Recorded information –

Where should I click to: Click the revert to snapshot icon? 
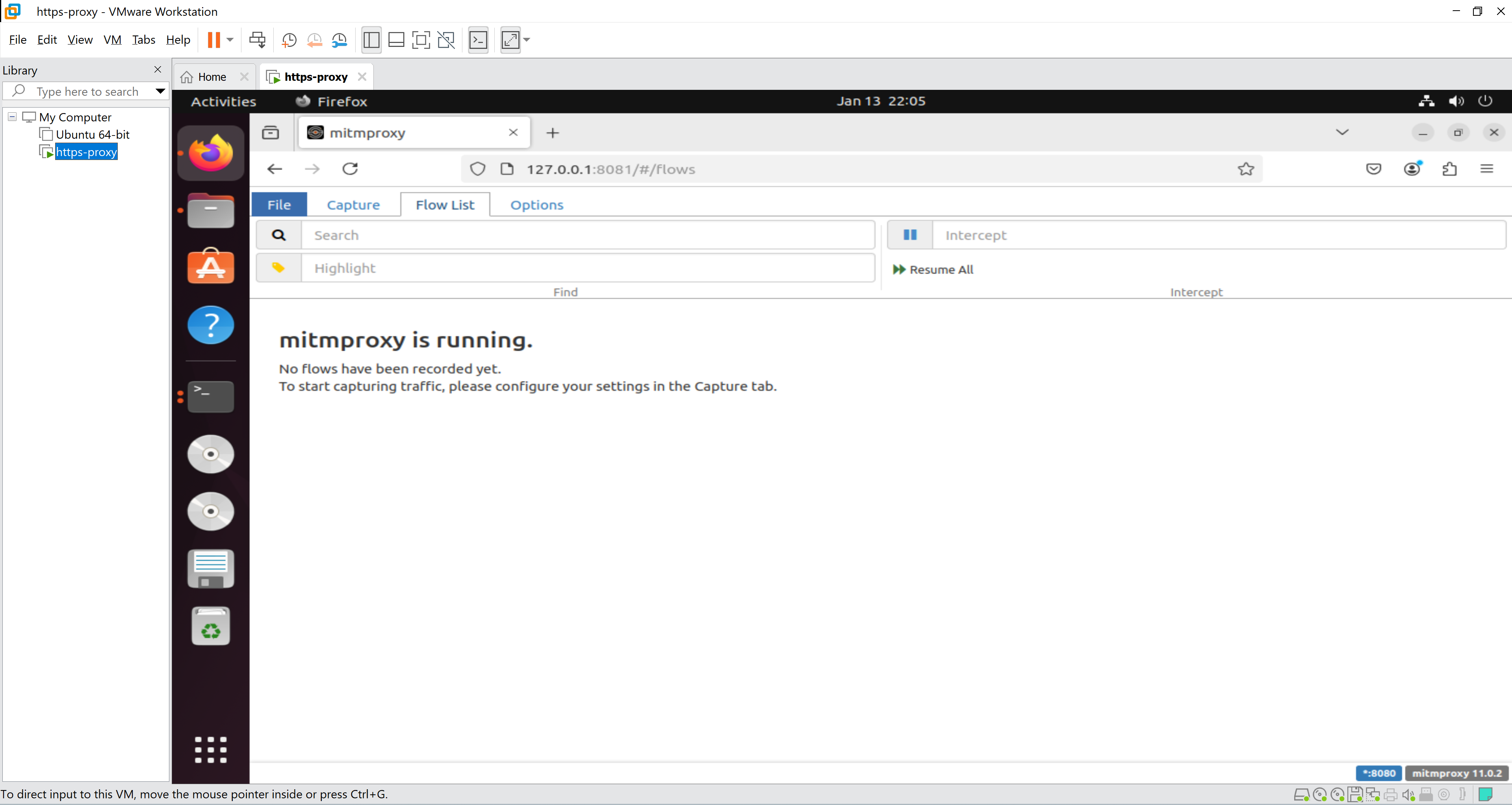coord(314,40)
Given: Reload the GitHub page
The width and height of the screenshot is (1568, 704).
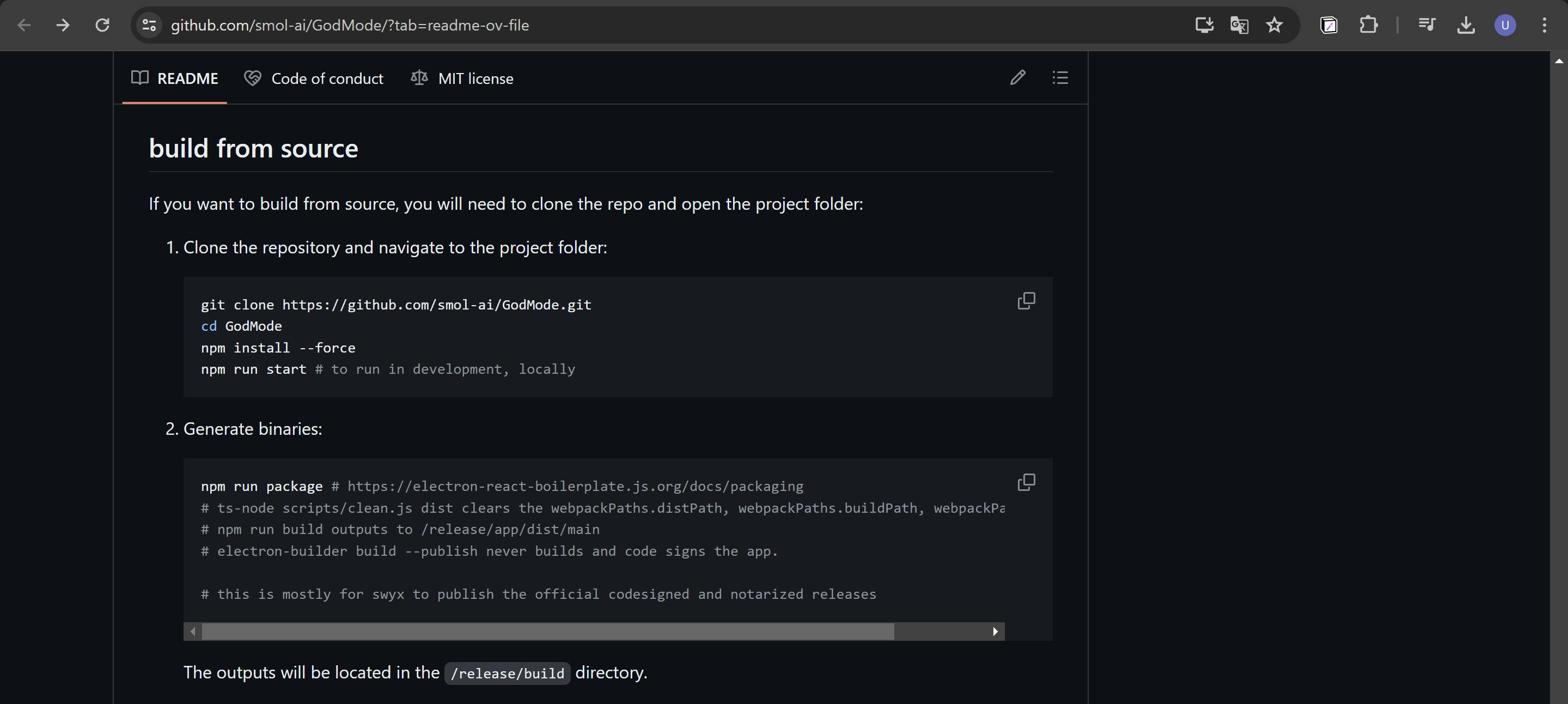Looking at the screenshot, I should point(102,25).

Action item –
Write every line above again exactly, but leave the pictures out.

Problem solution –
Where should I click to: Click the revert to snapshot icon? 
coord(314,40)
Given: Reload the GitHub page
The width and height of the screenshot is (1568, 704).
Looking at the screenshot, I should point(102,25).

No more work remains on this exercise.